Dropbox’s YC Application (Summer 2007) - wonderous
https://dl.dropboxusercontent.com/u/27532820/app.html
======
wonderous
Prior comments on HN:
[https://hn.algolia.com/?query=dropbox%20yc%20application&sor...](https://hn.algolia.com/?query=dropbox%20yc%20application&sort=byDate&dateRange=all&type=story&storyText=false&prefix=false&page=0)

Which includes PG's notes on the app:

>> "File syncing. Superset of backups, which people will pay for. Good. Single
founder. Bad. But at least he's looking for more people. Went to MIT, 1600
SAT. Probably fairly smart. Wrote a poker bot. Now I'm starting to get
interested; has the right attitude. Description of the software sounds
plausible but generic. Maybe it's good, but who can tell. But little sister
uses it; that's impressive. Scroll down to what he understands that
competitors don't get. Wow: very concise and unequivocal. I'm now basically
sold. Scroll through the rest. No red flags. Did not make the usual joke
single founders make when asked how long the founders have known one another.
Good answer to what might go wrong.

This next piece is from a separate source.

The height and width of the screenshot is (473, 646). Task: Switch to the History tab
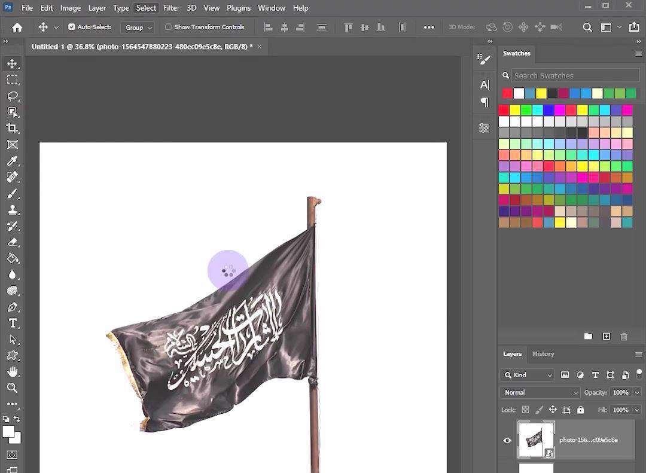pyautogui.click(x=543, y=354)
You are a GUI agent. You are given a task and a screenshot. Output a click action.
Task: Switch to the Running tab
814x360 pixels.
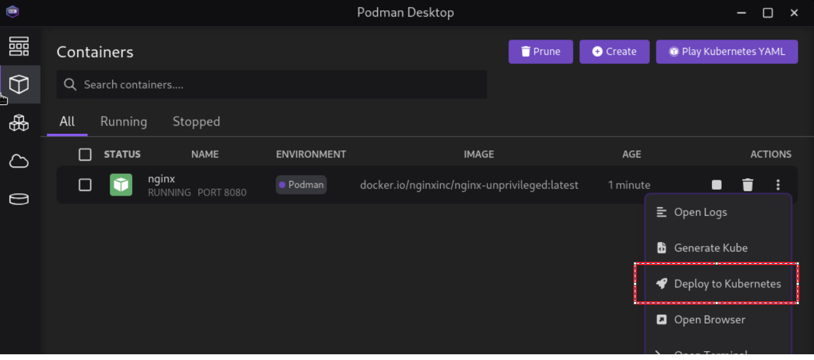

A-. (Would be an A with a cofounder.)"

------
mywittyname
> # How long have the founders known one another and how did you meet?

> There's a joke in here somewhere.

This line always cracks me up.

------
migueloller
Why is there a "Google Docs & Spreadsheets -- Web word processing and
spreadsheets." link all the way in the footer of the page?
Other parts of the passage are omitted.